What is required: Pictures are to be excluded. Please print only the lines from the one containing "The width and height of the screenshot is (560, 378)." through the end of the data, exactly as they appear.

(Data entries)
--------------------------------------------------
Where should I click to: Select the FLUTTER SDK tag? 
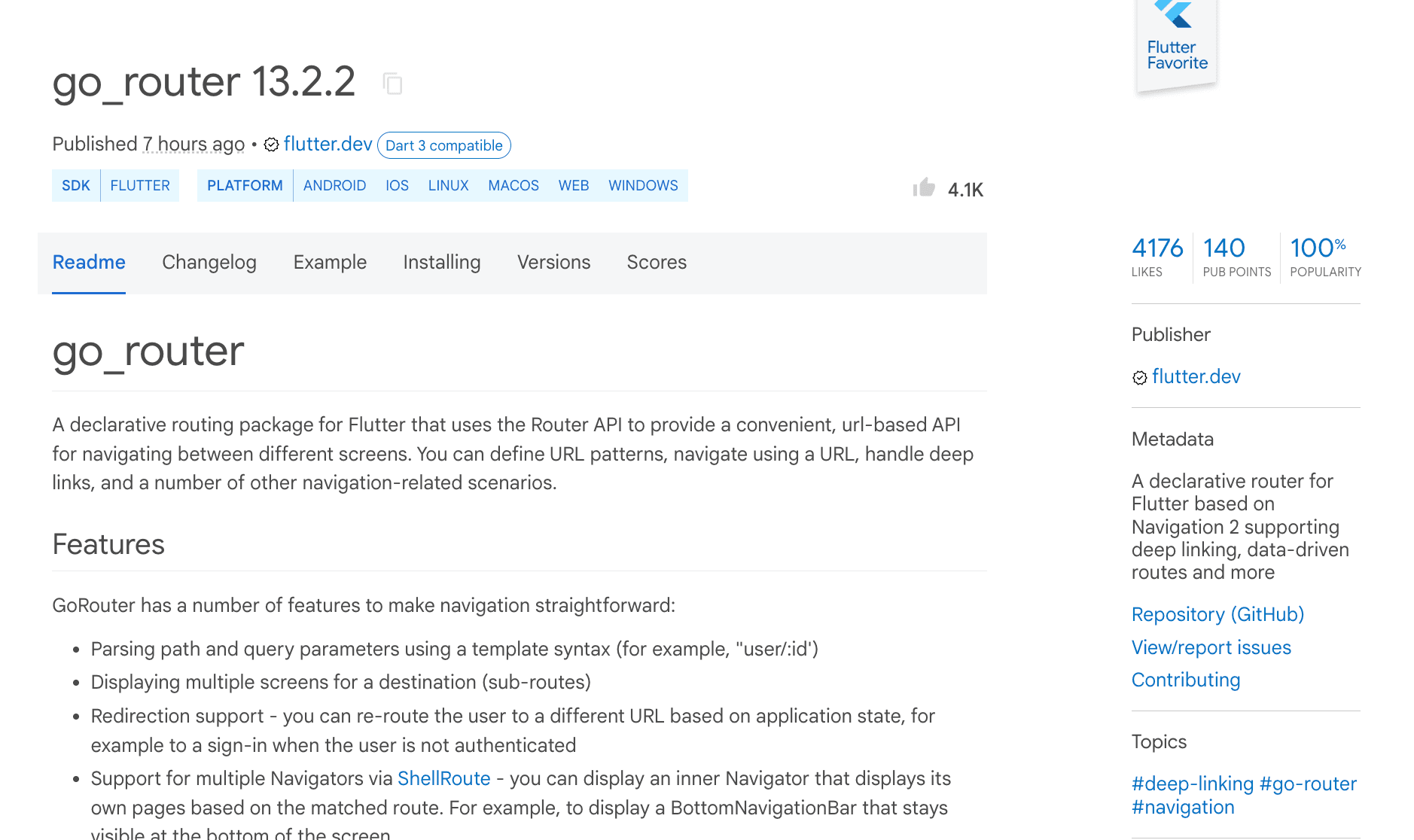pyautogui.click(x=140, y=185)
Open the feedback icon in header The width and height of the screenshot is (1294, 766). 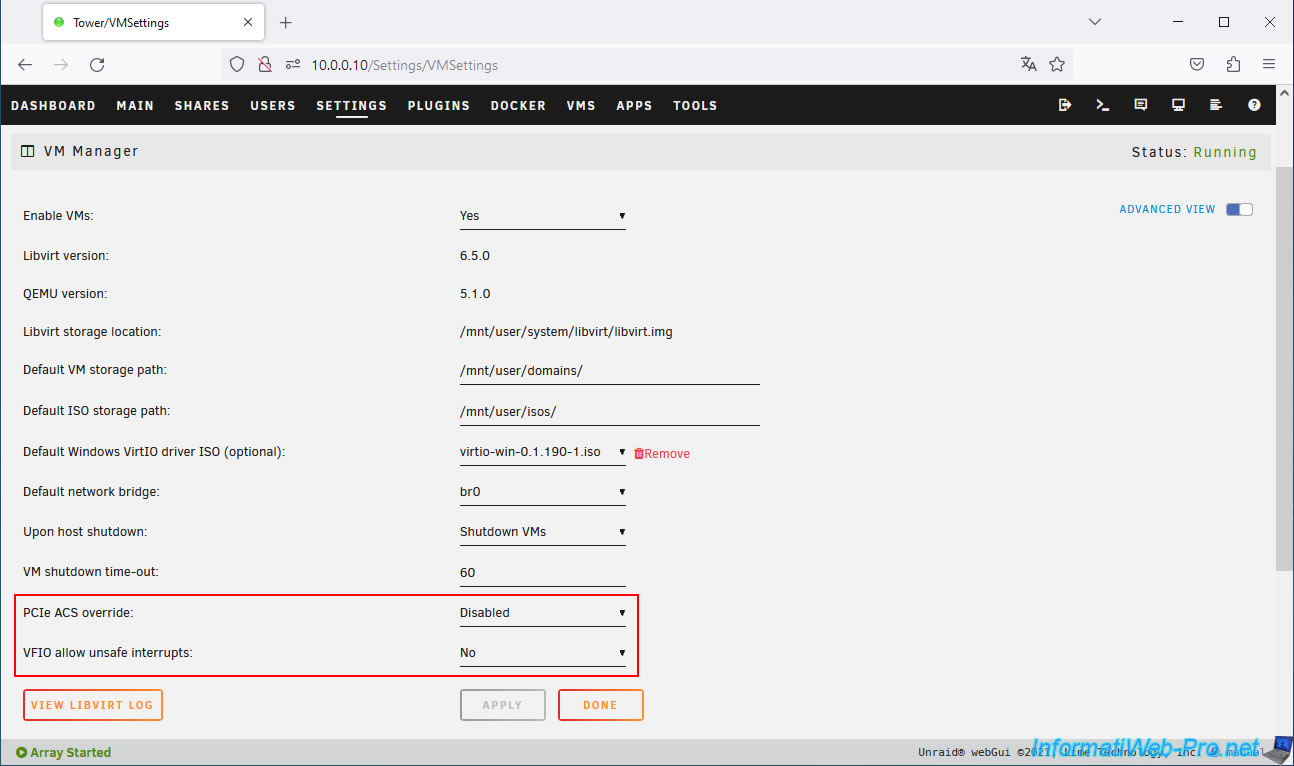click(x=1141, y=105)
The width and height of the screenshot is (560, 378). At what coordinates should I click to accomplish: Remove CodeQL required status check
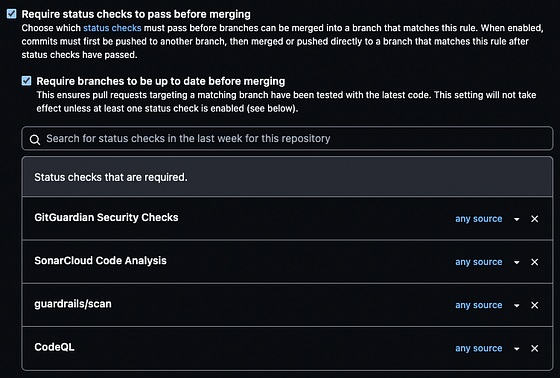[x=534, y=348]
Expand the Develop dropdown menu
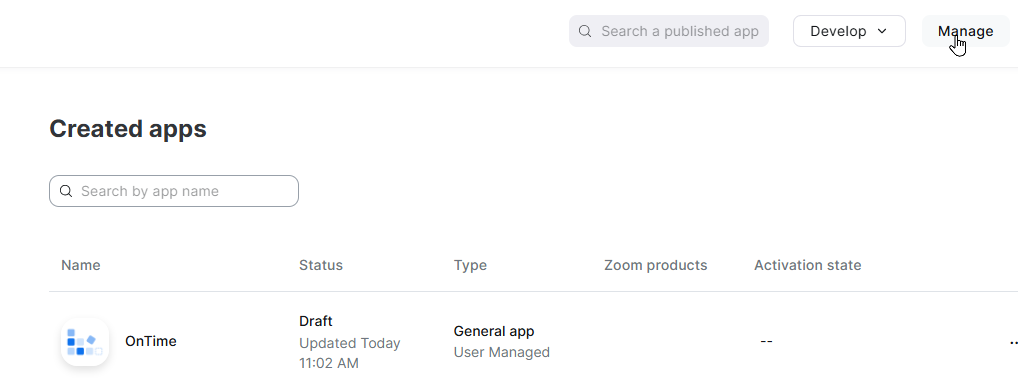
--------------------------------------------------
Written answer:
The width and height of the screenshot is (560, 378). At what coordinates should I click to accomplish: Remove CodeQL required status check
[x=534, y=348]
Expand the Develop dropdown menu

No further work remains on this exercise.